Blog

15
Feb
Film Investment: a Structured Investment that Never Fails
By
Movie Investor

Film investment is the best form of structured investment. You will always get something in return.

Just like in any structured product, investing in film production will tie up your money for a set period of time. In the case of film investment, it is repaid after the film has been completed and showed to the public.

What is a Structured Investment?

Structured investment is usually offered by banks and insurance companies. The investor usually purchases two underlying investments, one to protect the initial capital and the other to provide the bonus.

When it comes to film investment, the return depends on how the film performs. In addition, if the film performs badly, the investment made by the investor will be repaid first before paying off debts and other obligations. As you can see, the film investment is a type of structured investment that never fails.

Is There a Risk in Film Investment?

While the film industry does produce a lot of flops, there are movies that do well in the box office that can generate good income for investors. A film investment also lacks liquidity. It is not recommended to put majority of your portfolio into it.

The good news is that investors have a lot to gain from their film investments. And to ensure that the structured investment does not fail, one should do some due diligence first. Investors should be confident about the risks involved is to make sure that some of the revenues of the movie are already locked in before the investment is made.

Investors should find films that mitigate risks through pre-sales. It involves contracts with distributors while the film is still in the development stage. Most pre-sale contracts are based on the cast and script. The buying and selling of rights are made during major film festivals. As part of the agreements, a loan is taken out against the pre-sale deal to help fund the production of the film.
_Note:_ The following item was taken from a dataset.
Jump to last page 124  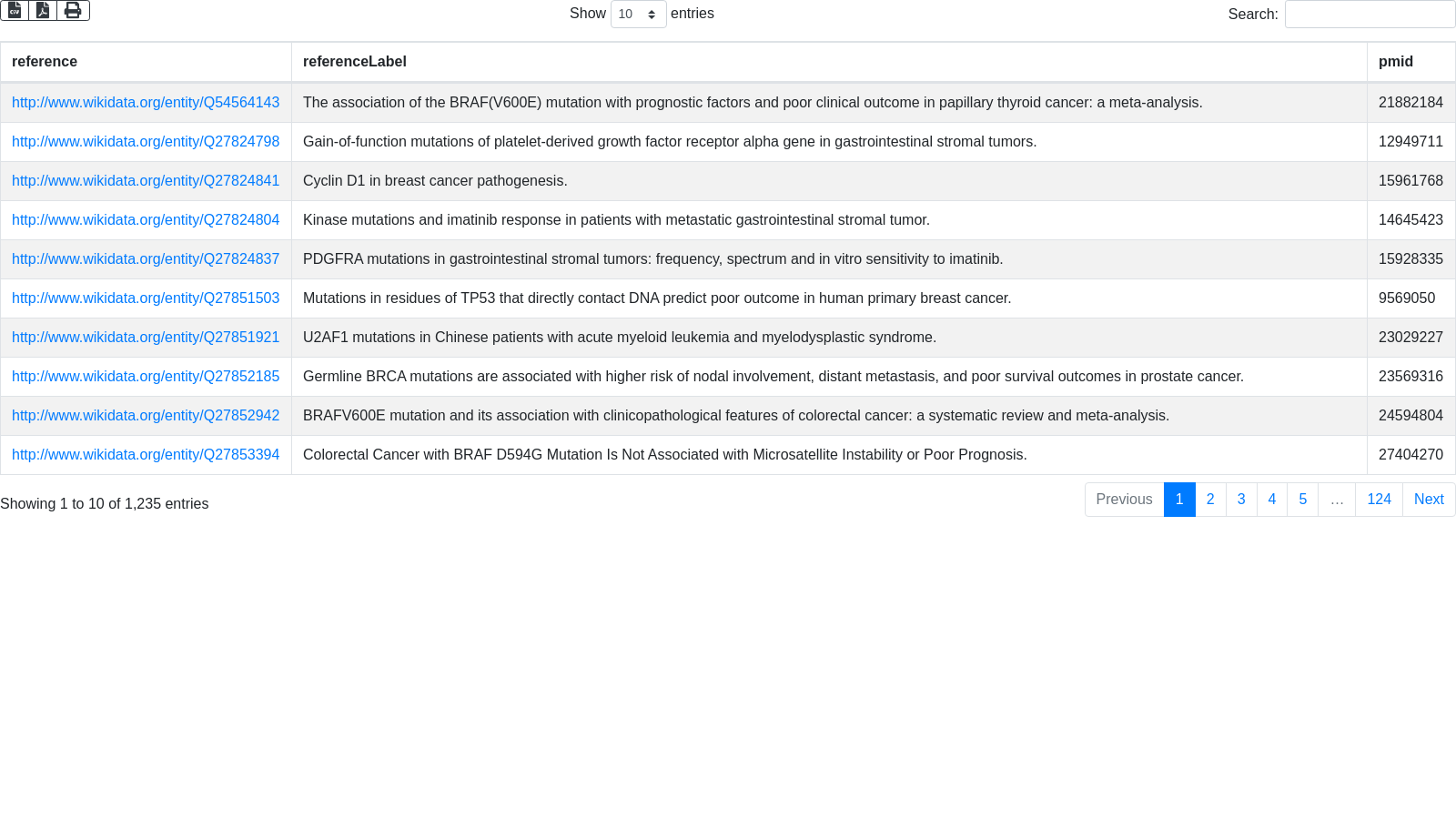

Another way to ensure that the film investment involves little to no risks is to look for strong cast and genre. Film investors should also spread their risks by backing several films instead of betting a large portion of their portfolio into a single film that might flop.

In recouping one’s film investment, tax has a major role in it. Structured investments often offer 30 percent upfront income tax relief if the film investment will be held for at least three years. That means for every pound you invest in a film, you will get 30p via tax relief.

Investors also indirectly benefit from the tax credit of the film production. In the UK, filmmakers are provided 20 percent of the cost as rebate from the government. The amount of rebate does vary across the globe.

As you can see, film investors do face risks. But in the long run, film investment is a structured investment that never fails. Investors just need to understand how the industry works, and find the right projects to invest in.